+++ DATA IN THIS EXERCISE +++

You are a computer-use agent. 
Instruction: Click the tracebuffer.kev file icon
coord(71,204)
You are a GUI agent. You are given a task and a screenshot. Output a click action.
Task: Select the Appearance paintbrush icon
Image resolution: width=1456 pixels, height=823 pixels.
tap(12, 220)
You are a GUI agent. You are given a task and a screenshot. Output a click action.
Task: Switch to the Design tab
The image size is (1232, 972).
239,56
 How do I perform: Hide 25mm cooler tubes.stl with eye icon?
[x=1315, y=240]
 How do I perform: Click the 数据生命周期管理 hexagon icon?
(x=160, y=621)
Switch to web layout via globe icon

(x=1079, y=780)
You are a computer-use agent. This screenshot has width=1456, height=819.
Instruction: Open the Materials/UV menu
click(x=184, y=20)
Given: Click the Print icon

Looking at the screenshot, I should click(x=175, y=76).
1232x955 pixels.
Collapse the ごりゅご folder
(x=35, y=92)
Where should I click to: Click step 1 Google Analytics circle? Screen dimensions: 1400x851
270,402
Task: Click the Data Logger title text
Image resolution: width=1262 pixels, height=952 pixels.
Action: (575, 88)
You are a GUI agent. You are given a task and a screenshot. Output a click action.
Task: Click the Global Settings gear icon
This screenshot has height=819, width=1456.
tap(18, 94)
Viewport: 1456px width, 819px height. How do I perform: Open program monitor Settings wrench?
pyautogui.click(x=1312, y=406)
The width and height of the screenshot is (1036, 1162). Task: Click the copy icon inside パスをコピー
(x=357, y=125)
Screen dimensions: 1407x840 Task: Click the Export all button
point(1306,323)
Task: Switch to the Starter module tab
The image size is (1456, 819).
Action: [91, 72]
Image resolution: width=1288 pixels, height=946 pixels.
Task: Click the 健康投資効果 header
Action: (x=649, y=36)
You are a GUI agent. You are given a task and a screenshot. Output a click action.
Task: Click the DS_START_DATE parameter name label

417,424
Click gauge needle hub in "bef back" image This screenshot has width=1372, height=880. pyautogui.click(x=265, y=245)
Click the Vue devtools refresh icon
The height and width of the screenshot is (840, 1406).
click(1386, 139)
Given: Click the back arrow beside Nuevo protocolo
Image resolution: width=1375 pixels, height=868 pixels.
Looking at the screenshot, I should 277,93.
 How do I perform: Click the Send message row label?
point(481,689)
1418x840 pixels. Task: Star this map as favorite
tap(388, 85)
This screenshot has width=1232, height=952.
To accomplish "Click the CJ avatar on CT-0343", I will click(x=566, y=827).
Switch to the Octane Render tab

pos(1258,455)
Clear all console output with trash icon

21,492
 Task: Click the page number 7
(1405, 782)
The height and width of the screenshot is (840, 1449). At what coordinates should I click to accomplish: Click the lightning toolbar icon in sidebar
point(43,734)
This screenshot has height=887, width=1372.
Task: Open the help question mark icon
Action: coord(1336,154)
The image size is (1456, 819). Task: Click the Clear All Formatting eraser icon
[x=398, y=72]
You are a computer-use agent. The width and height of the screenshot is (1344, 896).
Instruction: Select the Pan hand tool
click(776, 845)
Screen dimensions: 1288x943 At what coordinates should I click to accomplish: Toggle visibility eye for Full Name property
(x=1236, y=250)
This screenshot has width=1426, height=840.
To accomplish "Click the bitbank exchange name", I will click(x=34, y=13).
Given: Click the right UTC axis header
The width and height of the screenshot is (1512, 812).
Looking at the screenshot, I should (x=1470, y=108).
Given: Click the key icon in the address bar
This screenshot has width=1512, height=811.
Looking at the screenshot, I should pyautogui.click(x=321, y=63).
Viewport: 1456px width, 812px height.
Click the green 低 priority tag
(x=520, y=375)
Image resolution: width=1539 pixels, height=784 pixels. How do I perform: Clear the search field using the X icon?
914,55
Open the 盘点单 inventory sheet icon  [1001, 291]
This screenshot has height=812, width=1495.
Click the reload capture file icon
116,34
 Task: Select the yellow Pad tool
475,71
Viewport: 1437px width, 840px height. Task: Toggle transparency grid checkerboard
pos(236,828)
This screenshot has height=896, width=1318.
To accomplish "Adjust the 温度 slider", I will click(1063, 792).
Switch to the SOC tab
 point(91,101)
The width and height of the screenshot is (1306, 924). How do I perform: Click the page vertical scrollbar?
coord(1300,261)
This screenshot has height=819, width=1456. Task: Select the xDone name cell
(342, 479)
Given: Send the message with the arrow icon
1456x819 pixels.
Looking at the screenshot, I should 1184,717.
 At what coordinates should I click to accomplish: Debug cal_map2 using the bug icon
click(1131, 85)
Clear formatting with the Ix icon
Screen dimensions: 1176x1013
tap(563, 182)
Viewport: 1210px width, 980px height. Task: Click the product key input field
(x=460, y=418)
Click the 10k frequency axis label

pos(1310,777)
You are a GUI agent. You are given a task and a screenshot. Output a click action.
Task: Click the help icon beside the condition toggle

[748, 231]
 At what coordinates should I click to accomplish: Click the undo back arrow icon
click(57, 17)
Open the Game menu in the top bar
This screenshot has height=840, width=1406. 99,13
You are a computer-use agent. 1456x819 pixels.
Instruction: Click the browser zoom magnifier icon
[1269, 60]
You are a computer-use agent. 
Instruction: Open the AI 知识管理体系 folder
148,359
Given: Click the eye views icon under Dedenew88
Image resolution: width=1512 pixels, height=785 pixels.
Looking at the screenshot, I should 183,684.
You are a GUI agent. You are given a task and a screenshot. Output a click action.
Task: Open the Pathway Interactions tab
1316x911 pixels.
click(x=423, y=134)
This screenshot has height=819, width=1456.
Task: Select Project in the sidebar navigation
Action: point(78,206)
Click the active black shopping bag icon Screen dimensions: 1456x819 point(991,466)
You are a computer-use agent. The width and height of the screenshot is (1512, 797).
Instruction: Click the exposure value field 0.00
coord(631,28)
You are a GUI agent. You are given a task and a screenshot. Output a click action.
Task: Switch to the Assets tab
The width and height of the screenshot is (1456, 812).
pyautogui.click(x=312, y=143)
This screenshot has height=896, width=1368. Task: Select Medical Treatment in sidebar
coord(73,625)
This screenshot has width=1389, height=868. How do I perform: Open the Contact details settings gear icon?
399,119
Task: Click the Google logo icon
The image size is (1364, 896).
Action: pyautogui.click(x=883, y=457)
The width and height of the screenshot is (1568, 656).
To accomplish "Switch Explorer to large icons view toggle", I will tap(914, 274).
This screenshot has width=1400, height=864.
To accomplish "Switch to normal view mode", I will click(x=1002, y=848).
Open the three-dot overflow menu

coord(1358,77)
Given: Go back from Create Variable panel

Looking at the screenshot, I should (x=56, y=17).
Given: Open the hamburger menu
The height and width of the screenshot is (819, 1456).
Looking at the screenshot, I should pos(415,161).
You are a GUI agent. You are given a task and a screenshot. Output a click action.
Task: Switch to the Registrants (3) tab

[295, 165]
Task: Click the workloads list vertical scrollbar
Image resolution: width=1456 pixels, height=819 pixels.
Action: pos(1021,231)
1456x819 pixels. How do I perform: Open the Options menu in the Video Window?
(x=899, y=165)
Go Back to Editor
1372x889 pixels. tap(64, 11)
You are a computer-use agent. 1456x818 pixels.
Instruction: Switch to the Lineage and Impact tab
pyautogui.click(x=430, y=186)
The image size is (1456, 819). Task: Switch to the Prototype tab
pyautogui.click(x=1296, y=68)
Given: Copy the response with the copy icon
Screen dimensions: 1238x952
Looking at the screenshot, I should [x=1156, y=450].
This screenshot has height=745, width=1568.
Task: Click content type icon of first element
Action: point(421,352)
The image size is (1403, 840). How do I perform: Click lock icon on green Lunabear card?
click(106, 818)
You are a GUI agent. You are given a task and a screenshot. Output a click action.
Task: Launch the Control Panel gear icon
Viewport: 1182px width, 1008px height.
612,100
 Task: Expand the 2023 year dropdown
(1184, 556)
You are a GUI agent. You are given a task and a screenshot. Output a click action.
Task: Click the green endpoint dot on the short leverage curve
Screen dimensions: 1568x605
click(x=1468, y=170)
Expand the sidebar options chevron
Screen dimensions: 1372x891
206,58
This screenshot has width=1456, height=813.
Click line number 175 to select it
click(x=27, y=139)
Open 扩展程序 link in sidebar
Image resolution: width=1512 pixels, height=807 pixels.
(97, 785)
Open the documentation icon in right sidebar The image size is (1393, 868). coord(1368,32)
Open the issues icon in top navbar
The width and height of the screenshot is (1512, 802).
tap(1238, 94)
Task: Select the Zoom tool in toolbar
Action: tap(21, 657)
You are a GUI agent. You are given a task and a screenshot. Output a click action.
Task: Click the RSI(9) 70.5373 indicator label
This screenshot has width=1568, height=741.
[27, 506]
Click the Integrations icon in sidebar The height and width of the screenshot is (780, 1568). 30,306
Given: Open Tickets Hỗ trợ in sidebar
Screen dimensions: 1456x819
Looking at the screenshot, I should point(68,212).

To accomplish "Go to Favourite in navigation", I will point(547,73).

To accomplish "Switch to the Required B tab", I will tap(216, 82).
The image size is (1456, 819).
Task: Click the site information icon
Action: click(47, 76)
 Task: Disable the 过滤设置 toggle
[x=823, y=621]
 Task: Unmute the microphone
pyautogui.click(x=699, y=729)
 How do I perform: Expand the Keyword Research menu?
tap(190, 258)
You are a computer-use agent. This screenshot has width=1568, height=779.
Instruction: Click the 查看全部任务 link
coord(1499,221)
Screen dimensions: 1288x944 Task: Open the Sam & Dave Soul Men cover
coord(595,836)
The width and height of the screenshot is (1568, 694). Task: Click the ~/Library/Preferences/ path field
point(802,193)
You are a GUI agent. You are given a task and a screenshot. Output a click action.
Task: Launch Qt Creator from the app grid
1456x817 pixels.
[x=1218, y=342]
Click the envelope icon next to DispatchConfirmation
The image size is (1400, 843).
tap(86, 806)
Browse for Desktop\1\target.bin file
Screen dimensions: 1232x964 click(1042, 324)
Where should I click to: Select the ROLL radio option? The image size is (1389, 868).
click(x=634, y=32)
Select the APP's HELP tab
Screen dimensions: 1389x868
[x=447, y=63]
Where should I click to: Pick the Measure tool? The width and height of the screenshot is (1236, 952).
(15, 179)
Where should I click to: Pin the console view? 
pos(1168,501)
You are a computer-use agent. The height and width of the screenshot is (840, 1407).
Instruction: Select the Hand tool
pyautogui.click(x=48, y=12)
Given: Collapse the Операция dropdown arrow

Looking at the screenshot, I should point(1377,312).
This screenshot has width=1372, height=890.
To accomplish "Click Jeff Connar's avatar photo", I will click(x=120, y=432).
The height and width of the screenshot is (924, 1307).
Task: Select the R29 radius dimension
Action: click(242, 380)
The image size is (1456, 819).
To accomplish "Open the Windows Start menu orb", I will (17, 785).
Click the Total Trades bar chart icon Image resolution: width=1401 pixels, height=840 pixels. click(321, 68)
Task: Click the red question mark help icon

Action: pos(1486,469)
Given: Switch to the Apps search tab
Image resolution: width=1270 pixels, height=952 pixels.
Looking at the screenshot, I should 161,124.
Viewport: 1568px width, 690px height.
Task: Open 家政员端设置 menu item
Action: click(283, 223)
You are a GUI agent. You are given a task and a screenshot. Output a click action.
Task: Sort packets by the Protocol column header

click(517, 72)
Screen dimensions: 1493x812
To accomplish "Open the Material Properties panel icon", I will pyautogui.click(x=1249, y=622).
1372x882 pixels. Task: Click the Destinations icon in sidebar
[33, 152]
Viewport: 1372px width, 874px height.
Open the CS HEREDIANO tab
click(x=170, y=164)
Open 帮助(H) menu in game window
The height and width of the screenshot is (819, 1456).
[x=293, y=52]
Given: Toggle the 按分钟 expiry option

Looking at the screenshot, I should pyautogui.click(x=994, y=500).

+++

### DIRECTIONS FOR THIS TASK
Reproduce the final stretch of the data above: every line from the one holding "This screenshot has width=1372, height=890." through the end, inclusive, exactly as written and nothing else.

### EXERCISE RESULT
This screenshot has width=1372, height=890.
To accomplish "Click Jeff Connar's avatar photo", I will click(x=120, y=432).
The height and width of the screenshot is (924, 1307).
Task: Select the R29 radius dimension
Action: click(242, 380)
The image size is (1456, 819).
To accomplish "Open the Windows Start menu orb", I will (17, 785).
Click the Total Trades bar chart icon Image resolution: width=1401 pixels, height=840 pixels. click(321, 68)
Task: Click the red question mark help icon

Action: pos(1486,469)
Given: Switch to the Apps search tab
Image resolution: width=1270 pixels, height=952 pixels.
Looking at the screenshot, I should 161,124.
Viewport: 1568px width, 690px height.
Task: Open 家政员端设置 menu item
Action: click(283, 223)
You are a GUI agent. You are given a task and a screenshot. Output a click action.
Task: Sort packets by the Protocol column header

click(517, 72)
Screen dimensions: 1493x812
To accomplish "Open the Material Properties panel icon", I will pyautogui.click(x=1249, y=622).
1372x882 pixels. Task: Click the Destinations icon in sidebar
[33, 152]
Viewport: 1372px width, 874px height.
Open the CS HEREDIANO tab
click(x=170, y=164)
Open 帮助(H) menu in game window
The height and width of the screenshot is (819, 1456).
[x=293, y=52]
Given: Toggle the 按分钟 expiry option

Looking at the screenshot, I should pyautogui.click(x=994, y=500).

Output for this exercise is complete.